Given the significant potential advantage of the industries like tourism, international financial centre, hydropower, herbs, software it is highly appropriate place for an investment. Furthermore, the locational advantage between two most growing economies China and India give rise to many opportunities and a role of good corporate governance.
After becoming full-fledged member of the World Trade Organisation (WTO) on 23 April 2004 and a member of two regional trading arrangements; South Asian Free Trade Agreement (SAFTA) on 6 January 2004 and BIMST-EC free trade area on 8 February 8, 2004, Nepal has been a landmark in the economic history to integrate the Nepalese trade and economy at the regional and trans-regional level. Along with that those associations are providing the fundamental benchmarking for Nepal to progress.
According to the company Act, 2063, the director’s nomination process has to be transparent, without any influence of controlling shareholders or management, and be credible to outsiders. For efficiency and effectiveness, the board of directors has the power to set committees to study and screen special tasks on behalf of the board. The directors have the power to express their ideas independently and always and have the advantage of updating themselves with the unlimited information. The board of directors are also provided with an adequate remuneration by the companies. Hence, it is very much likely for the entrepreneurs to get exposed to the global markets and so with the many more opportunities. The directors duties provisioned in the Act, if practiced in a proper way i.e. towards the best interest of the company and the shareholders would give a fundamental foundation of doing long term and sustainable business and that will yield prosper to the employees, directors, shareholders, company and a society at large.
On the other hand the improper utilisation of authority by directors could result the lack of trust and provide lesser interest for the global investors. As stated in the case study of “Corporate Governance: Need & Significance in Nepalese Banking System” in Appendix 1, could derail the business growth and the amount of trust from the shareholders.
Issues (Case Study attached in Appendix 1)
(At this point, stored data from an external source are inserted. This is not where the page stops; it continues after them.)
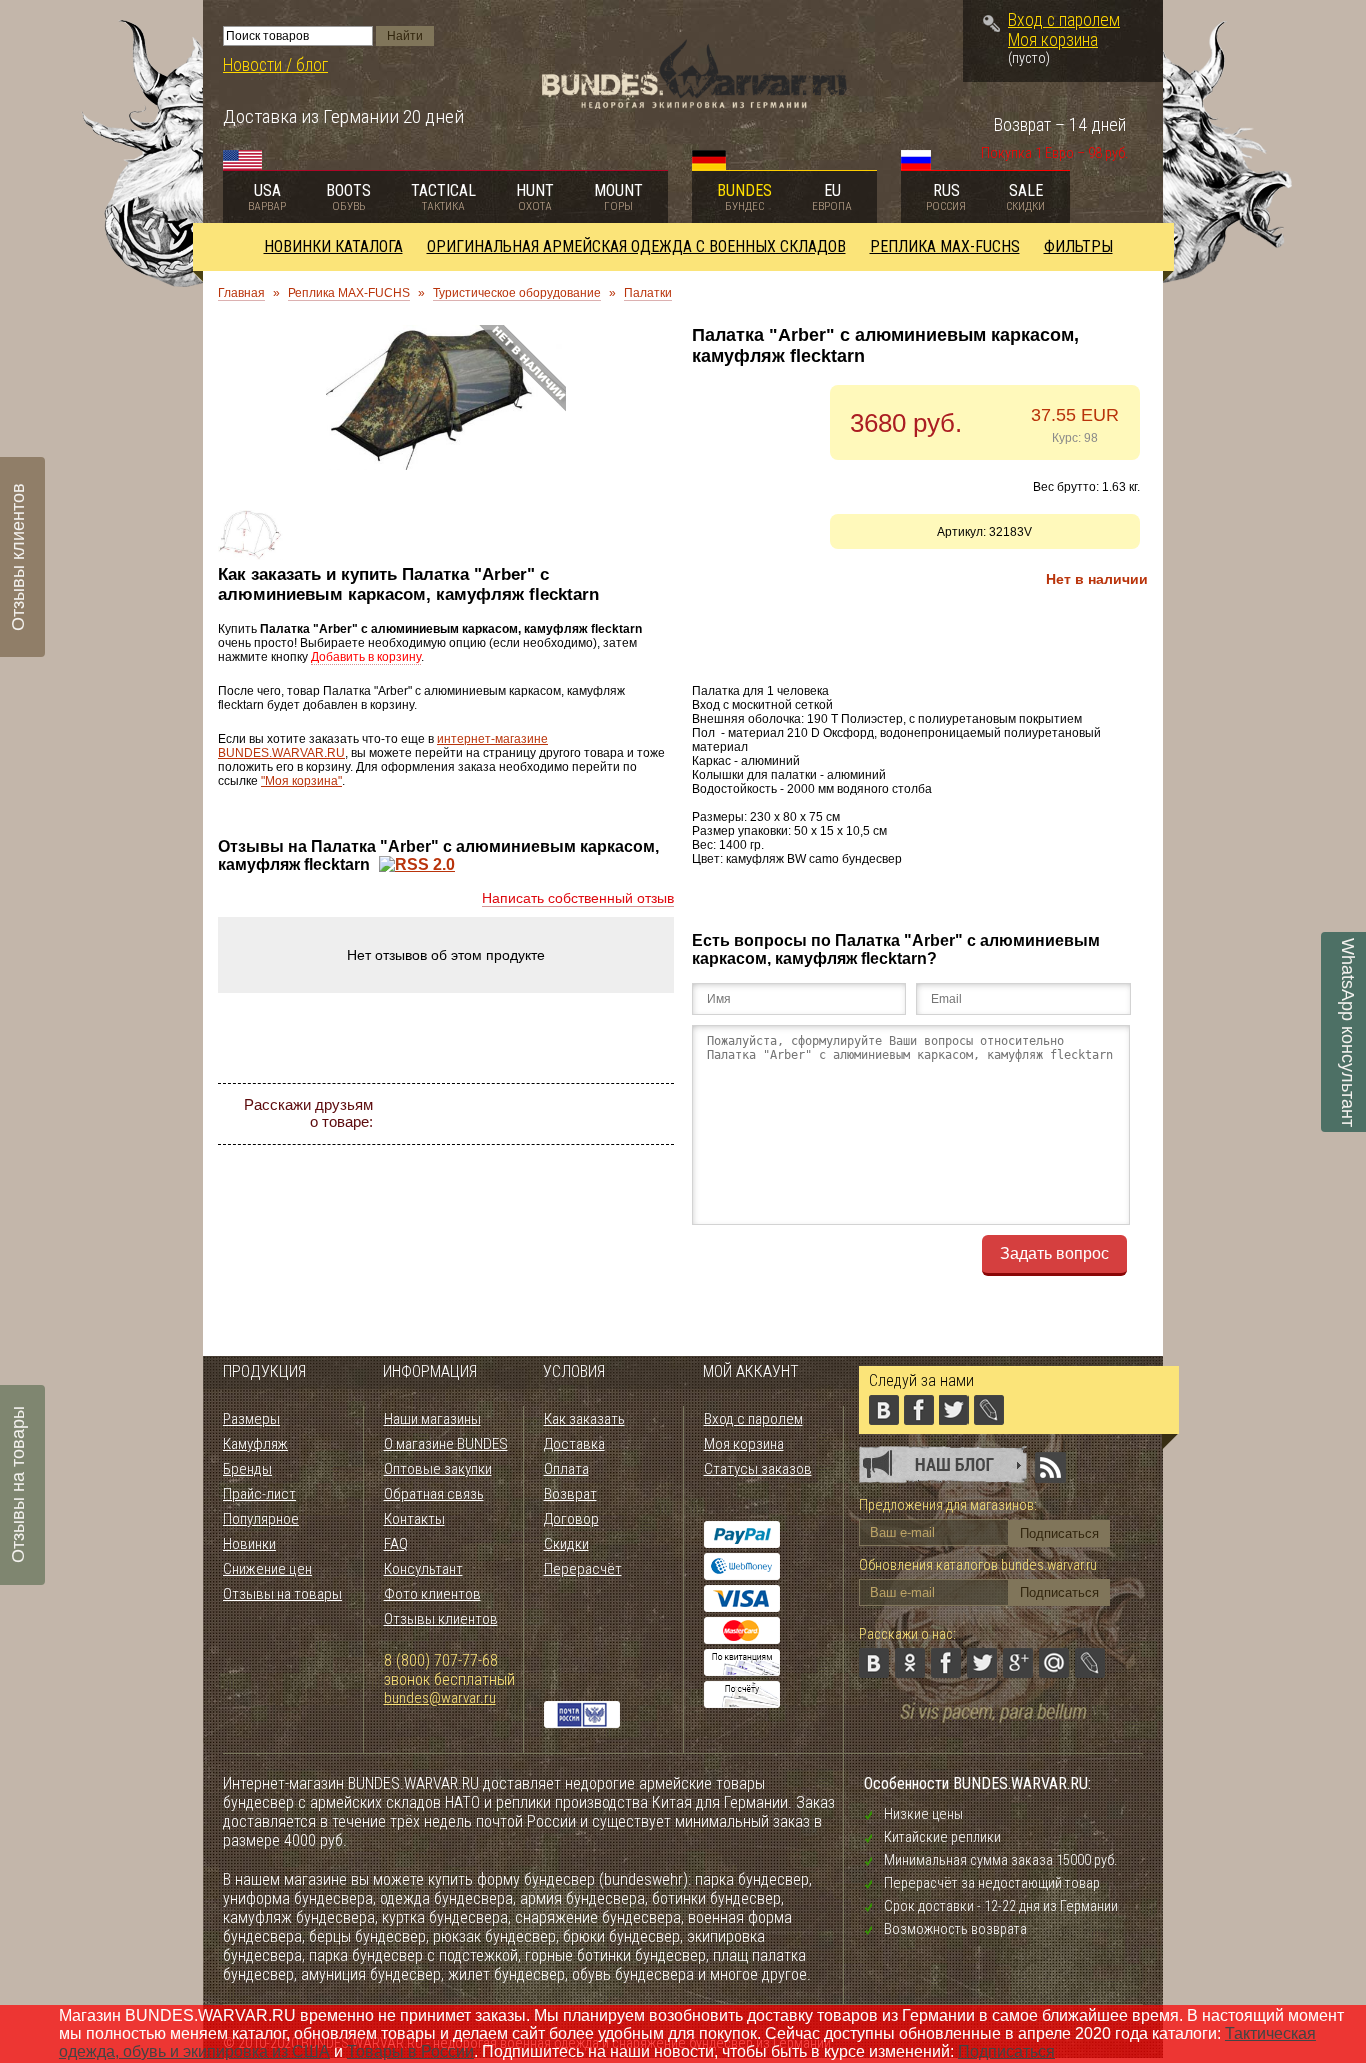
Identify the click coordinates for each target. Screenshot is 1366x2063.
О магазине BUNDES (446, 1444)
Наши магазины (432, 1419)
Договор (571, 1519)
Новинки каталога (333, 246)
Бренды (247, 1469)
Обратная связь (434, 1494)
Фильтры (1078, 246)
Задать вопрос (1054, 1253)
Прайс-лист (259, 1494)
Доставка (574, 1444)
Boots (348, 197)
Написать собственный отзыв (578, 898)
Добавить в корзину (366, 657)
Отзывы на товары (282, 1594)
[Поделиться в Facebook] (509, 1114)
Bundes (744, 197)
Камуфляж (255, 1444)
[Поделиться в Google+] (581, 1114)
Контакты (414, 1519)
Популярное (261, 1519)
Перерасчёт (583, 1569)
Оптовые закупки (438, 1469)
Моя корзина (1053, 40)
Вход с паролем (1064, 20)
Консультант (423, 1569)
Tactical (443, 197)
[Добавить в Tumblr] (527, 1150)
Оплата (566, 1469)
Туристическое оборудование (517, 293)
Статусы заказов (758, 1469)
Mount (618, 197)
Board members are interested to use public deposits as their own assets which is against the BAFIA 2063, article 48
Generally, Board members (non-executive) are liking to use power like executive or, executive director and executive chairman in the area of loan sanction, employee selection and daily office activities which is again the against the BAFIA, 2063 article 24.
Board members are prohibited to take loan from own company however, it is general practice to take loan directly or, indirectly, Similarly, Board members are restricted to provide collateral for loan purpose for own or, for others however, they try to do directly or indirectly
Board members are inclined to authenticate the minutes after finishing the vested interest
The company enjoying the practice of CEO and Chairperson by the same gentle man are ahead in noncompliance activities
Big houses running much same nature business are manipulating public deposits and transferring the fund within the group in their own interest.
The lack of company Act in providing rights to the shareholders and the investors may result the company to dissolve and lose the opportunities that may have come in the way which the directors as an entrepreneur have taken up.
In view of above, the directors duties set by company Act of a country is to enhance the relationship between directors and the shareholders. The role of directors and their responsibilities could determine the company’s growth and its long term operations thereby profiting its shareholders. Hence, if the duties are well practiced it may open a gateway to several new opportunities. This also means the maximisation in entrepreneurship skills of directors by indulging themselves into new market, technology and a wide range of information. The end result is growth in economy as a whole.